Department of Biomedical Engineering, Northwestern University Evanston, IL, USA.
Front Neurorobot. 2012 Oct 22;6:9. doi: 10.3389/fnbot.2012.00009. eCollection 2012.
When an animal moves an array of sensors (e.g., the hand, the eye) through the environment, spatial and temporal gradients of sensory data are related by the velocity of the moving sensory array. In vision, the relationship between spatial and temporal brightness gradients is quantified in the "optical flow" equation. In the present work, we suggest an analog to optical flow for the rodent vibrissal (whisker) array, in which the perceptual intensity that "flows" over the array is bending moment. Changes in bending moment are directly related to radial object distance, defined as the distance between the base of a whisker and the point of contact with the object. Using both simulations and a 1×5 array (row) of artificial whiskers, we demonstrate that local object curvature can be estimated based on differences in radial distance across the array. We then develop two algorithms, both based on tactile flow, to predict the future contact points that will be obtained as the whisker array translates along the object. The translation of the robotic whisker array represents the rat's head velocity. The first algorithm uses a calculation of the local object slope, while the second uses a calculation of the local object curvature. Both algorithms successfully predict future contact points for simple surfaces. The algorithm based on curvature was found to more accurately predict future contact points as surfaces became more irregular. We quantify the inter-related effects of whisker spacing and the object's spatial frequencies, and examine the issues that arise in the presence of real-world noise, friction, and slip.
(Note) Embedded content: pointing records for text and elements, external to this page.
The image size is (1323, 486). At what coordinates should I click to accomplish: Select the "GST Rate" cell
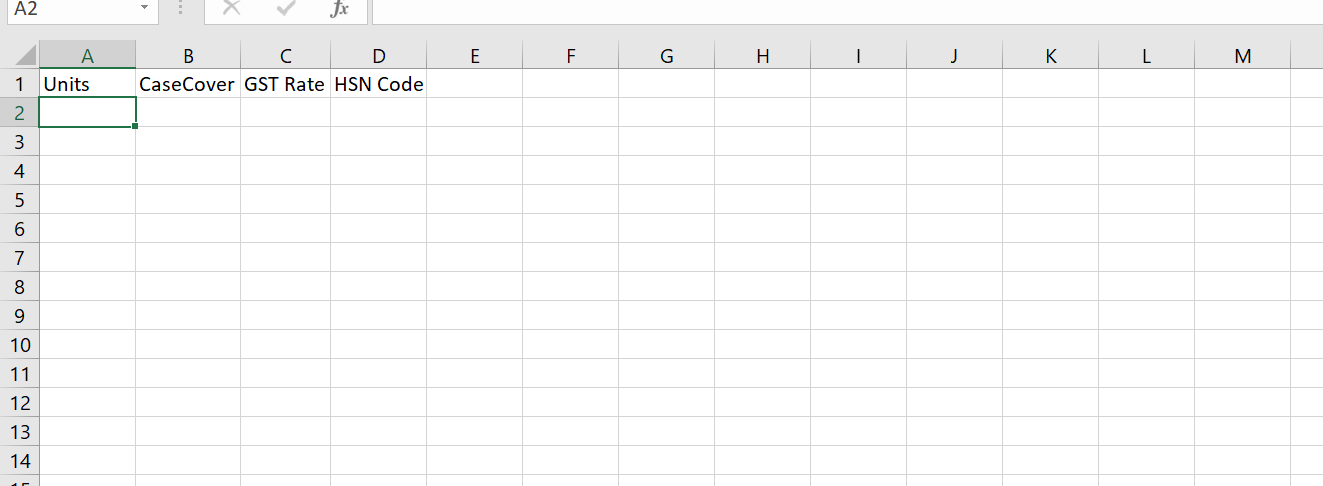(x=285, y=84)
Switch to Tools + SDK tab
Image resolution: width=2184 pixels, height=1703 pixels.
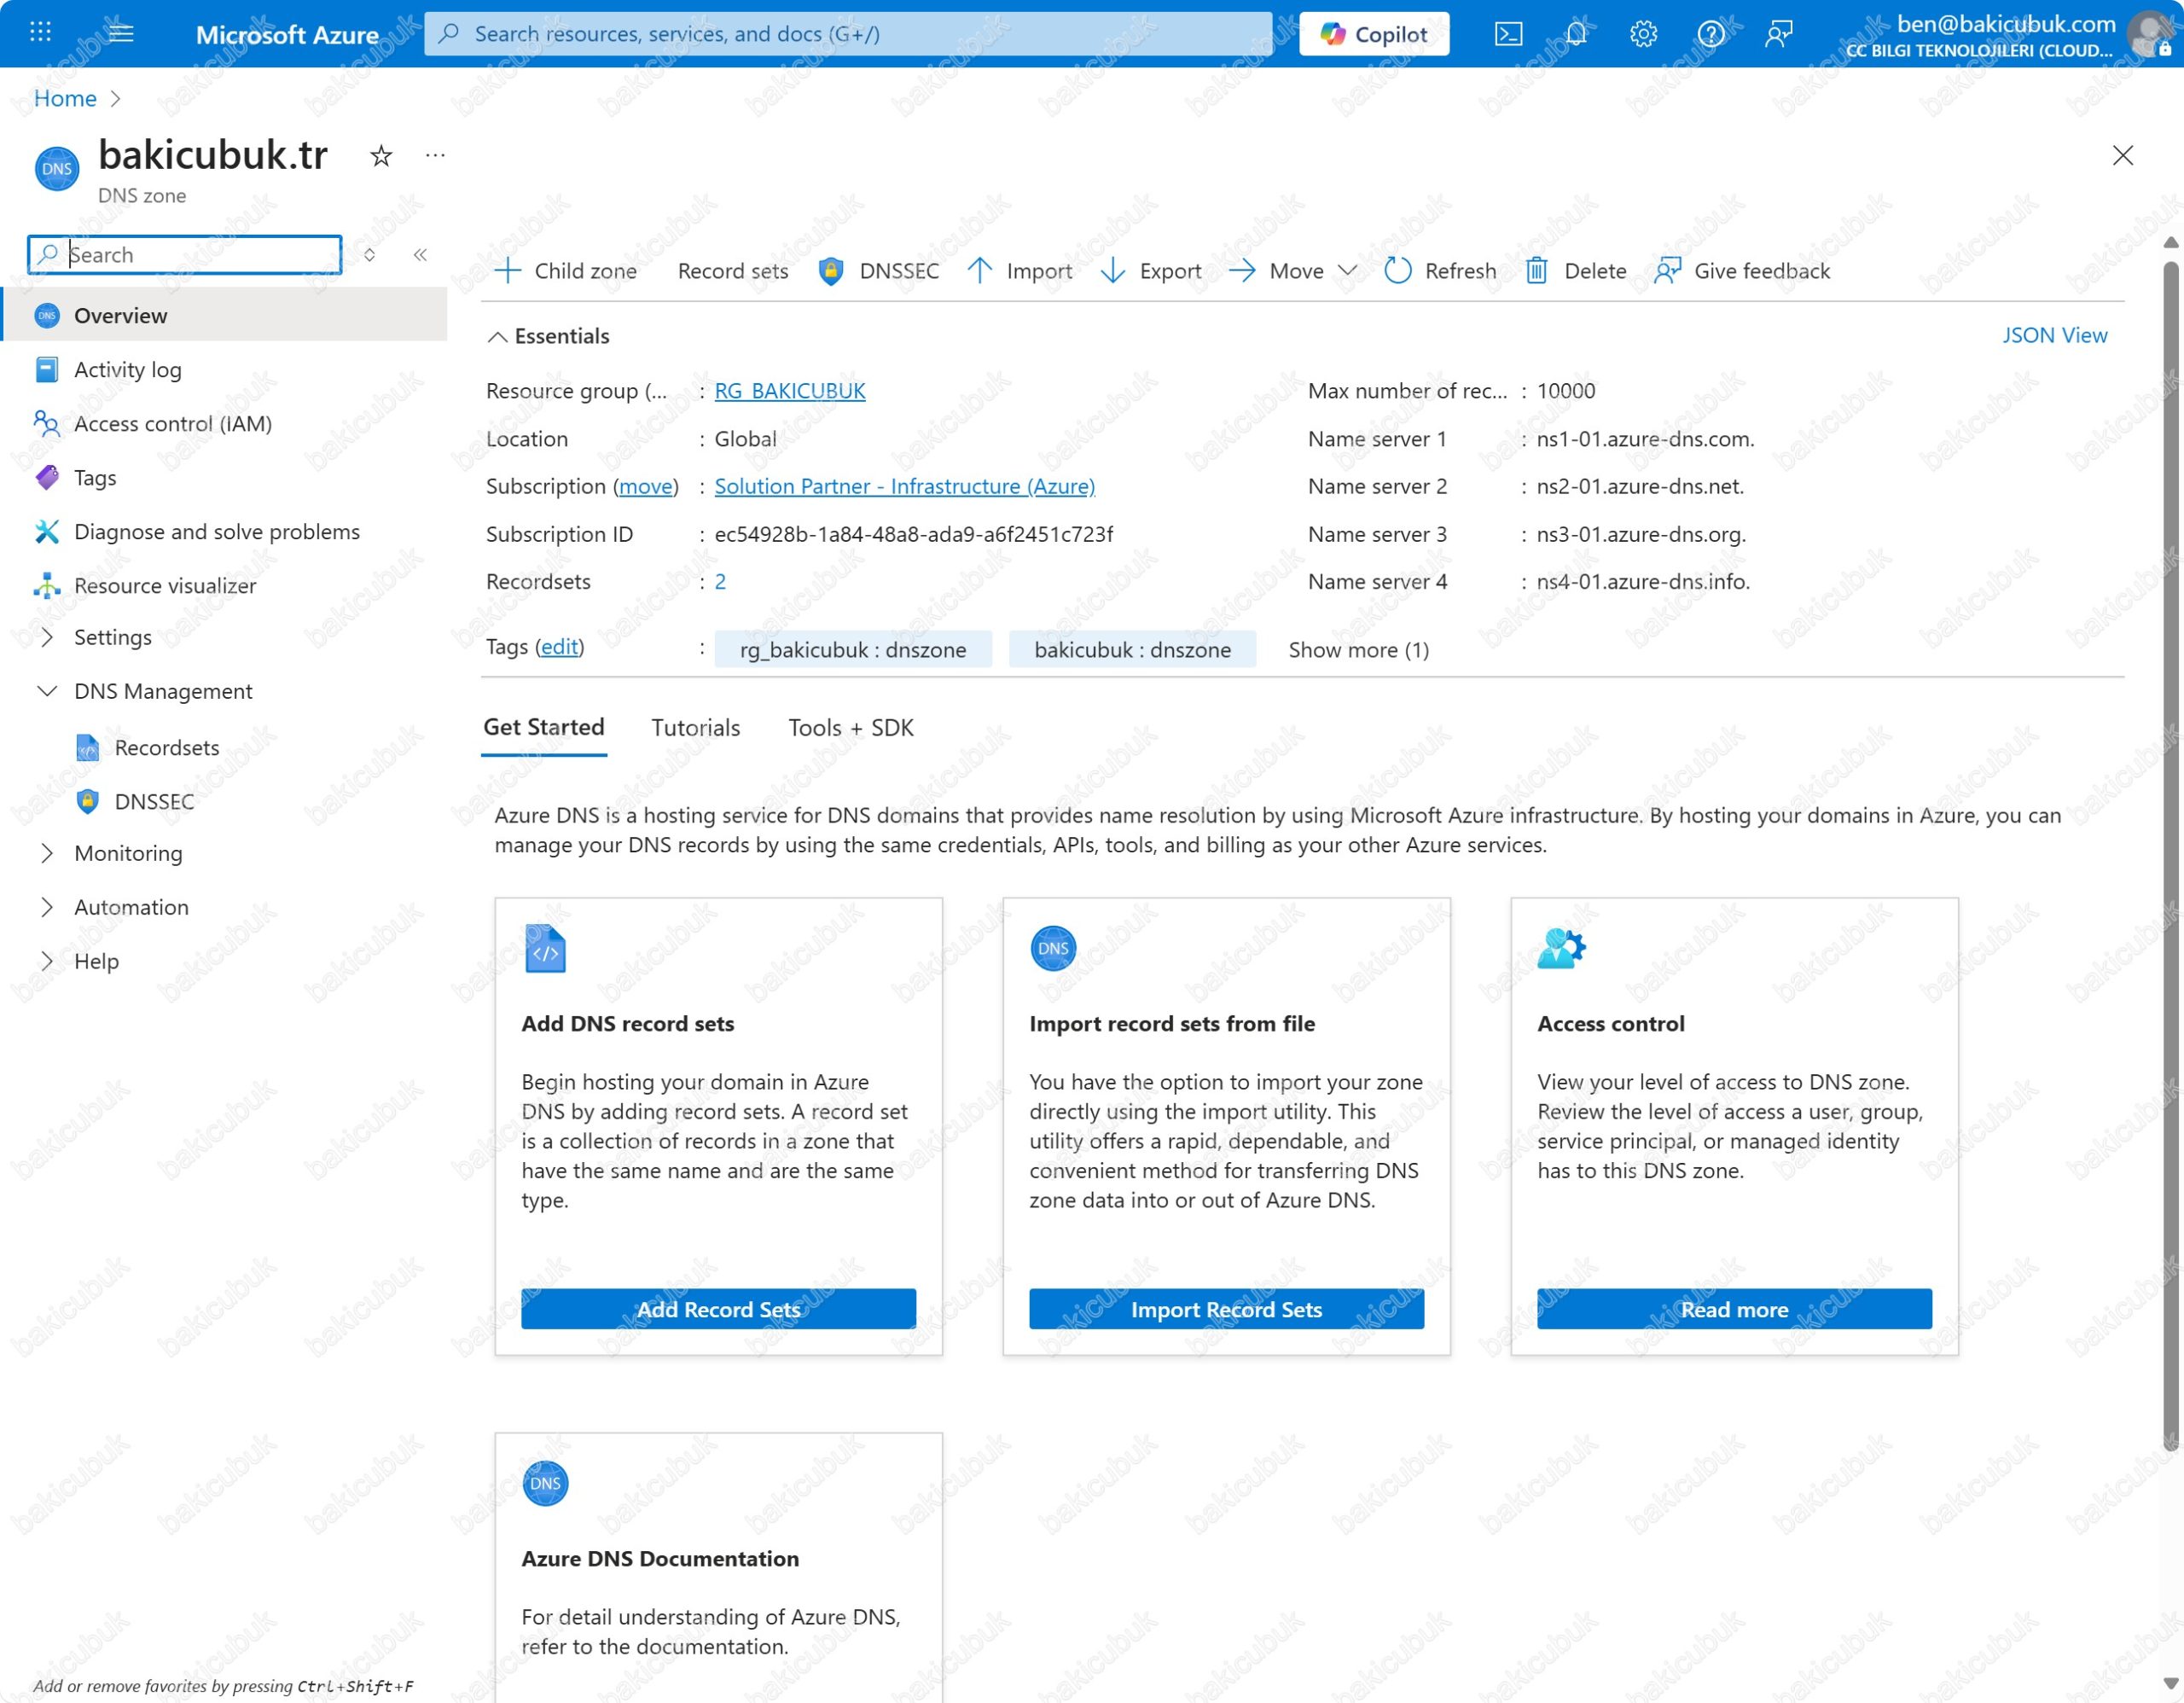point(850,727)
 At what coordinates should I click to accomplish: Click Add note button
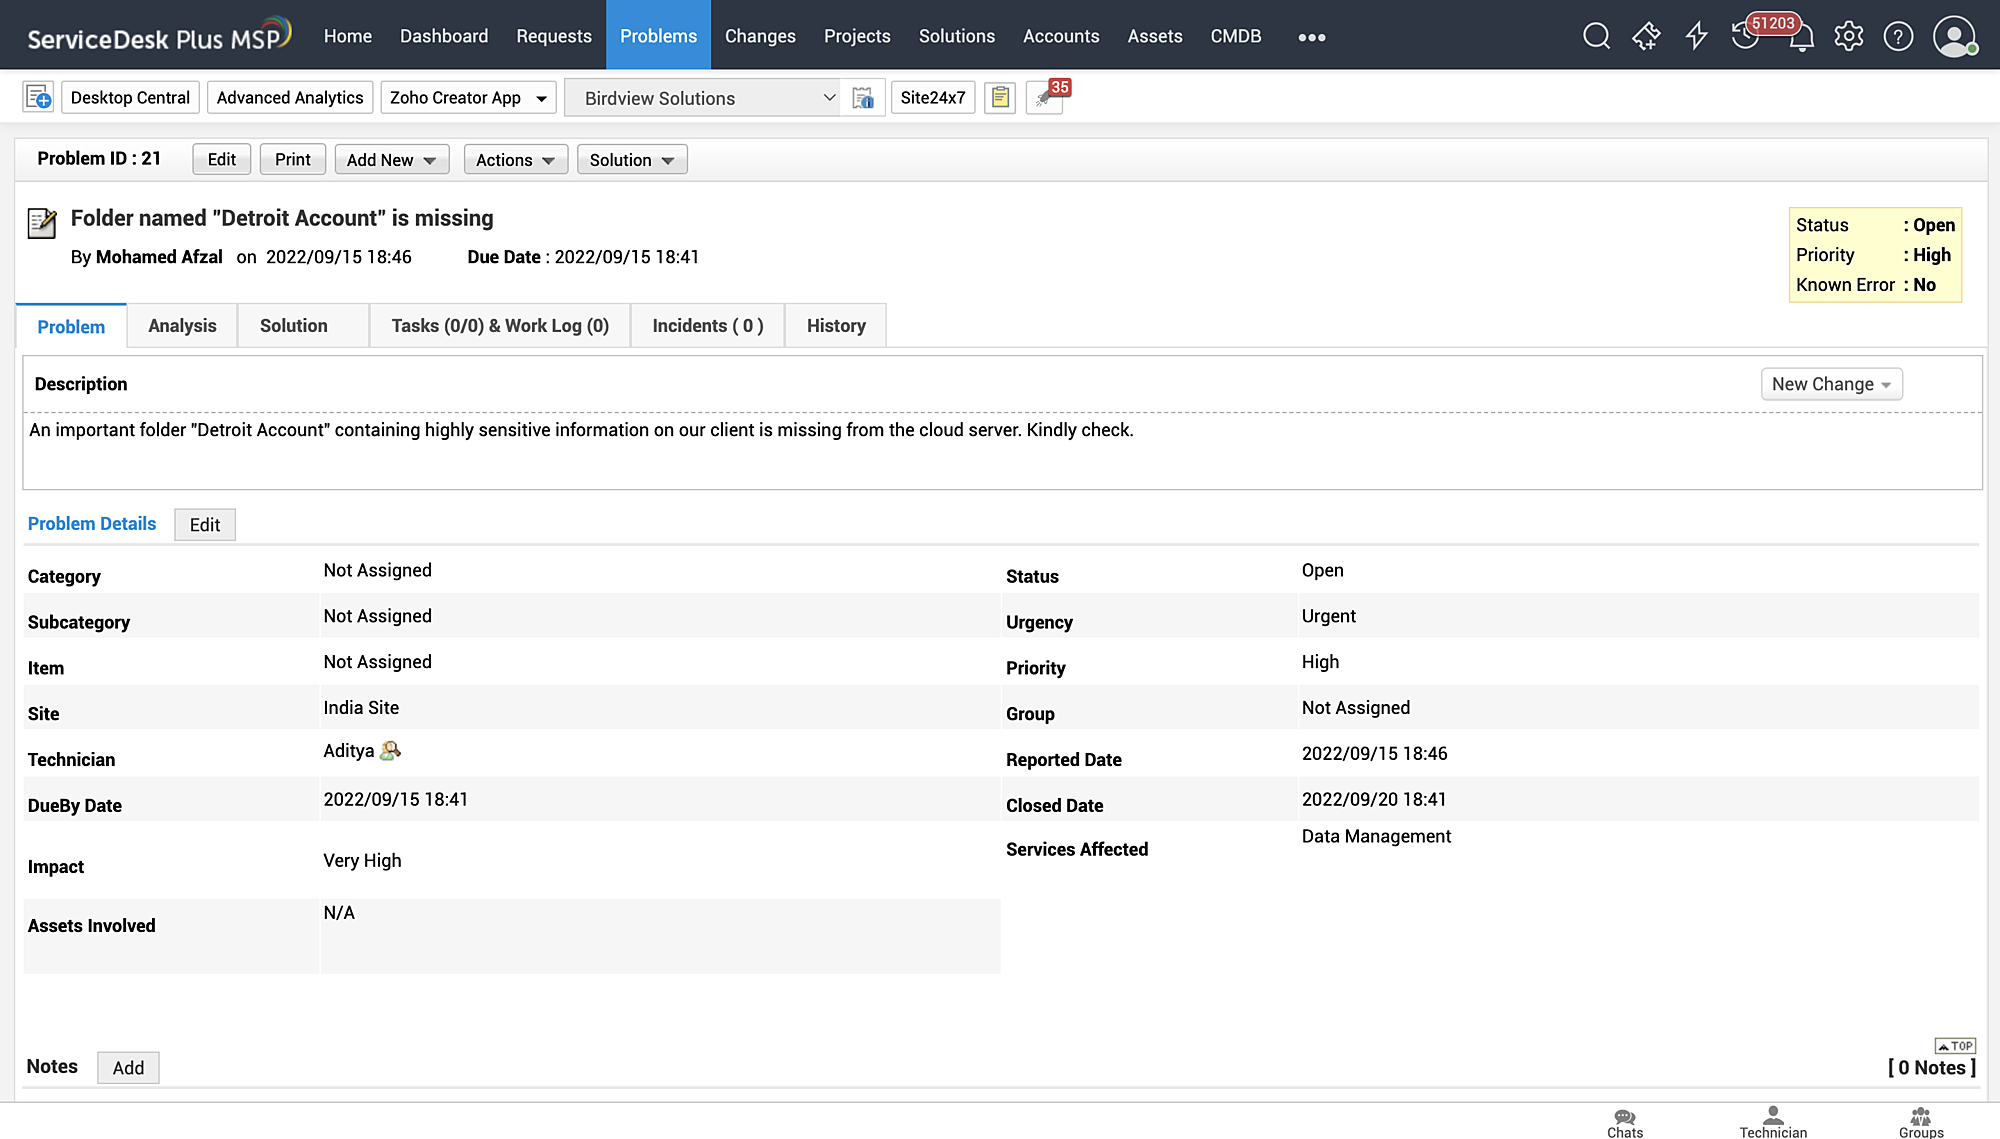[128, 1068]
当动物通过环境移动一系列传感器(例如手、眼)时,移动传感器阵列的空间和时间梯度通过其速度相关联。在视觉中,空间和时间亮度梯度之间的关系通过“光流”方程来量化。在本工作中,我们为啮齿动物的触须(须)阵列提出了光流的类似物,其中“流过”阵列的感知强度是弯矩。弯矩的变化与径向物体距离直接相关,定义为触须基部与物体接触点之间的距离。我们使用模拟和 1×5 个人工触须的阵列来证明可以基于阵列上的径向距离差异来估计局部物体曲率。然后,我们开发了两种基于触觉流的算法,用于预测当触须阵列沿物体平移时将获得的未来接触点。机器人触须阵列的平移代表了老鼠的头部速度。第一个算法使用局部物体斜率的计算,而第二个算法使用局部物体曲率的计算。这两个算法都成功地预测了简单表面的未来接触点。发现基于曲率的算法在表面变得更加不规则时更准确地预测了未来的接触点。我们量化了触须间距和物体空间频率的相互关联的影响,并研究了在存在实际噪声、摩擦和滑动时出现的问题。